A User Agent not being suitable for any kind of authorisation aside, given this was published under AGPL, is any kind of legal action even possible? Or is this like DMCA abuse, technically not grounded in any legal basis (and in the case of knowingly filing an improper DMCA claim, clearly illegal but never prosecuted) and solely a scare/might makes right tactic?

kayson 7 hours ago | parent | next [-]

The license isn't the issue. It's the User Agreement. Bambu is claiming that the fork is allowing, enabling, (and/or promoting, encouraging, etc) users to violate the agreement with Bambu to not use their cloud with third party software.

I'm fairly certain user agreements have been used for suing makers of game cheats and other similar things. Certainly in the industry I work in, there was a company making third party software and integrating it with the industry standard tool without going through the official channels, which caused people to violate the user agreement when used. They got sued and settled.

RobotToaster 6 hours ago | parent | next [-]

From the AGPL:

>When you convey a covered work, you waive any legal power to forbid circumvention of technological measures to the extent such circumvention is effected by exercising rights under this License with respect to the covered work, and you disclaim any intention to limit operation or modification of the work as a means of enforcing, against the work's users, your or third parties' legal rights to forbid circumvention of technological measures.

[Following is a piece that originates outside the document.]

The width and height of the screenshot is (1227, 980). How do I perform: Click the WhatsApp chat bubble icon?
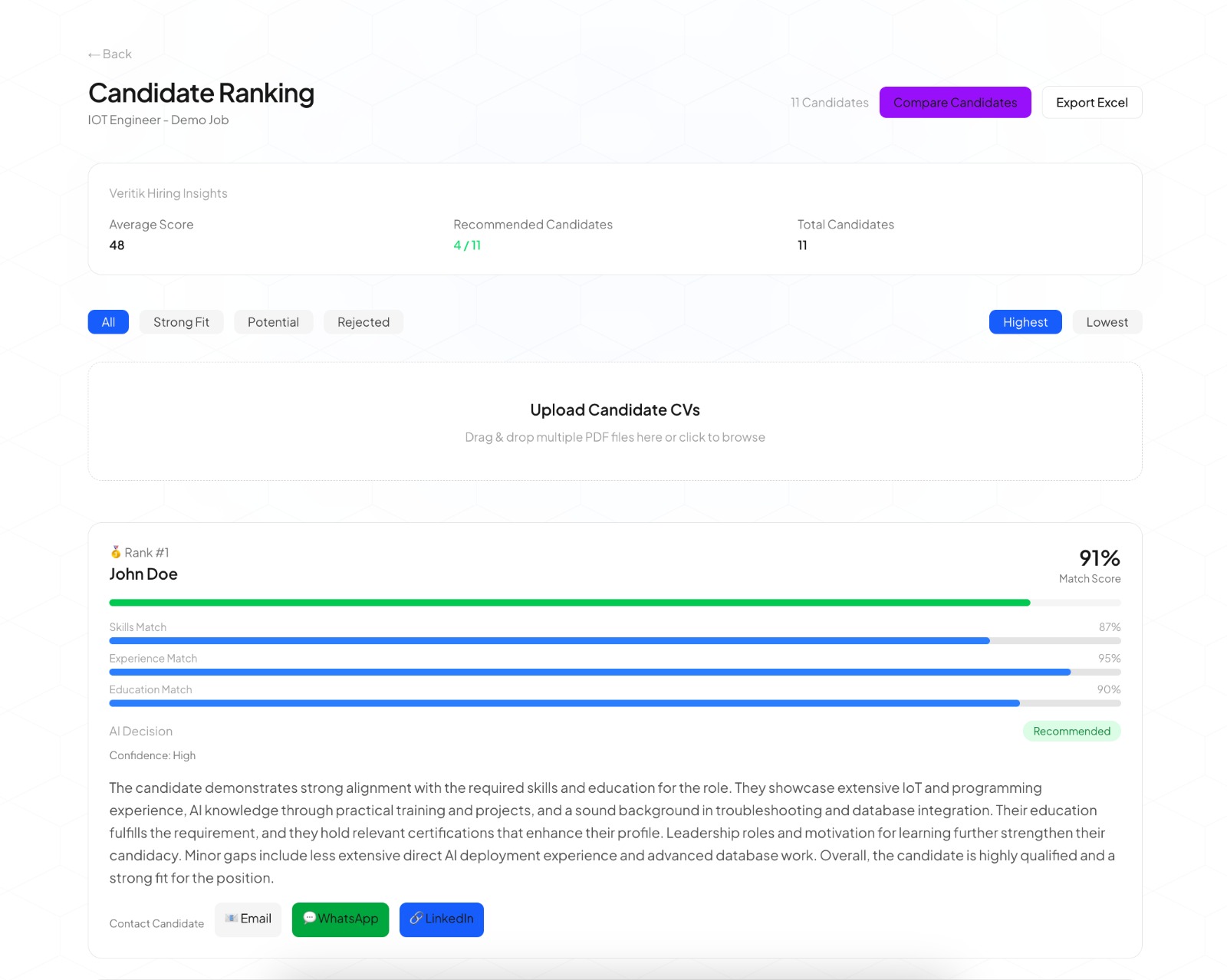coord(310,918)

kayson 3 hours ago | parent | next [-]

This doesn't apply because their cloud service, which has the "technological measure" is not the "covered work", as incompetent as the measure might be...

abigail95 6 hours ago | parent | prev [-]

That's copyright circumvention not CFAA authorization circumvention

abigail95 6 hours ago | parent | prev [-]

Even with a user agreement I think they need to gate their service behind that agreement, otherwise the agreement is optional and open ports are open for use.

You still need to form a valid contract - no notice, no assent, no contract.

If there's a gate that's being bypassed then this all changes but it doesn't seem like there is - and it doesn't seem like they can add one without breaking existing printers.

kayson 3 hours ago | parent [-]

In this case, you're signing up for an account and entering into the user agreement to do so. There's a whole separate legal discussion to be had about the whole "scroll past it all and just click accept to make it to away" thing...

liampulles 5 hours ago | parent | prev [-]

Another way to read it is that they are shifting blame away from their backend - which is so shitty that it experiences notable service disruptions when some of their existing users send unexpected headers - onto the client software.